Standing confidently on stage in a black pants outfit, LaVette dispenses the talent for which she has been known in the world of R & B. When she sings the number “Let Me Down Easy,” it is impressive how many different intonations and inflections she can bring to the word “easy.” There is a anguished pleading in her delivery, and it gets to you.

She really lets go from the depths with “The Forecast (Calls for Pain)” and “Before I Even Knew Your Name (I Needed You).” She adds sexiness to “My Man (He’s a Lovin’ Man).”

There is the impressive assertiveness she can also render, as with “Take Me Like I Am” and “I Do Not Want What I Haven’t Got,” the second which she sings without her musicians. Likewise, with “Heaven” she announces triumphantly that she’s been cheated, “but they couldn’t break me.”

LaVette is backed by a first-rate musical group that adds much to the show, including Alan Hill, music director and keyboards; Charles Bartels, bass; Brett Lucas, guitar, and Darrell Pierce, drums. Whether vamping or with soulful accompaniment, the group makes its mark.

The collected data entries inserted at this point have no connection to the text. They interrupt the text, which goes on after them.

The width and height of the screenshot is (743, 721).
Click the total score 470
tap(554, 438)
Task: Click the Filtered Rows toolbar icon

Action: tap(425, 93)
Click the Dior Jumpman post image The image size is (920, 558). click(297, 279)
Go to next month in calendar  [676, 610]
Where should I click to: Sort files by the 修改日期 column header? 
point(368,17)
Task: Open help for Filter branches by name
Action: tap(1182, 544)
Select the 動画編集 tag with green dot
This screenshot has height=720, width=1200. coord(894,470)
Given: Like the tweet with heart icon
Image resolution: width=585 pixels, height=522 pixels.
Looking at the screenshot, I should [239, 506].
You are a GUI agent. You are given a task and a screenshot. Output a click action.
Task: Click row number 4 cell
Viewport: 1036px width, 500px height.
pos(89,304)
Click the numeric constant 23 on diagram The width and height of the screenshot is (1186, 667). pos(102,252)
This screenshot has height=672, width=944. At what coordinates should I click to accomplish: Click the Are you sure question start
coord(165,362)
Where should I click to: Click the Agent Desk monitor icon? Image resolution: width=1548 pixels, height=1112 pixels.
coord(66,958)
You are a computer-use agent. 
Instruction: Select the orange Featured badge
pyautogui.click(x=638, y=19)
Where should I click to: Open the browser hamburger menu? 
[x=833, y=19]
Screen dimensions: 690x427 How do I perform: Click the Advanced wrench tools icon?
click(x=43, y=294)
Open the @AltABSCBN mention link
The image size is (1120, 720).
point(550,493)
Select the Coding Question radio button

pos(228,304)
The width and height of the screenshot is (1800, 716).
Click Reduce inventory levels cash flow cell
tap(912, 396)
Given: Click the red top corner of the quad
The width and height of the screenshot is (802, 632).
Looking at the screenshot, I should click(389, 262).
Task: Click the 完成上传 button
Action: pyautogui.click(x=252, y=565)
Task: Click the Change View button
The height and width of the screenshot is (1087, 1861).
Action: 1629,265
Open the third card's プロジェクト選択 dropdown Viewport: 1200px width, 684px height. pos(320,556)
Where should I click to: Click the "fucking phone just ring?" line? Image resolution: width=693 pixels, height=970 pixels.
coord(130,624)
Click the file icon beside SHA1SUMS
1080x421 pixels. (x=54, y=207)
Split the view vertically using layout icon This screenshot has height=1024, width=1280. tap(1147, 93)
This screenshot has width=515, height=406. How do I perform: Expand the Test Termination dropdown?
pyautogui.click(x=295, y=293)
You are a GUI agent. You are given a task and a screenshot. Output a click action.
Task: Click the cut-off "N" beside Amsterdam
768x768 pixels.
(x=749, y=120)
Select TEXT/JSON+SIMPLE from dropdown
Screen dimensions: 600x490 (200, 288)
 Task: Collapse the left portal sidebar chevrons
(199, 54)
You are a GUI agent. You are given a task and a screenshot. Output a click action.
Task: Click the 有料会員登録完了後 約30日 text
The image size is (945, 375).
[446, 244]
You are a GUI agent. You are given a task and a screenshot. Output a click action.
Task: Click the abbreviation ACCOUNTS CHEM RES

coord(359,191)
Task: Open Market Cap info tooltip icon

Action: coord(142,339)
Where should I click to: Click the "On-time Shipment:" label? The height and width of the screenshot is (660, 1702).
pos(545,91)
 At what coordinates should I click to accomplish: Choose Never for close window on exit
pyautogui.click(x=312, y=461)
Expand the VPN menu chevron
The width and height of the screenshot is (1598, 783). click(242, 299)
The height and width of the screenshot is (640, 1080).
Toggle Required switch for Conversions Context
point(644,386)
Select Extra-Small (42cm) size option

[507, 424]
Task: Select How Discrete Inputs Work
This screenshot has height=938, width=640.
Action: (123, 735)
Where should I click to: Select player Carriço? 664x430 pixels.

LaVette, who cites her age at 66, chats along the way, calling the last five years her happiest, but saying there were 45 more before that. Her first single was recorded when she was 16. Apart from all the ensuing recognition, she has since been called a rival to Aretha Franklin.

The current three-week run at the intimate Café Carlyle gives audiences a chance to see and hear her in full glory as she bursts with her interpretive skill and heart-wrenching feelings that come from so deep inside her. At the Café Carlyle, the Carlyle Hotel, 35 East 76th Street (at Madison Avenue). Phone: 212-744-1600.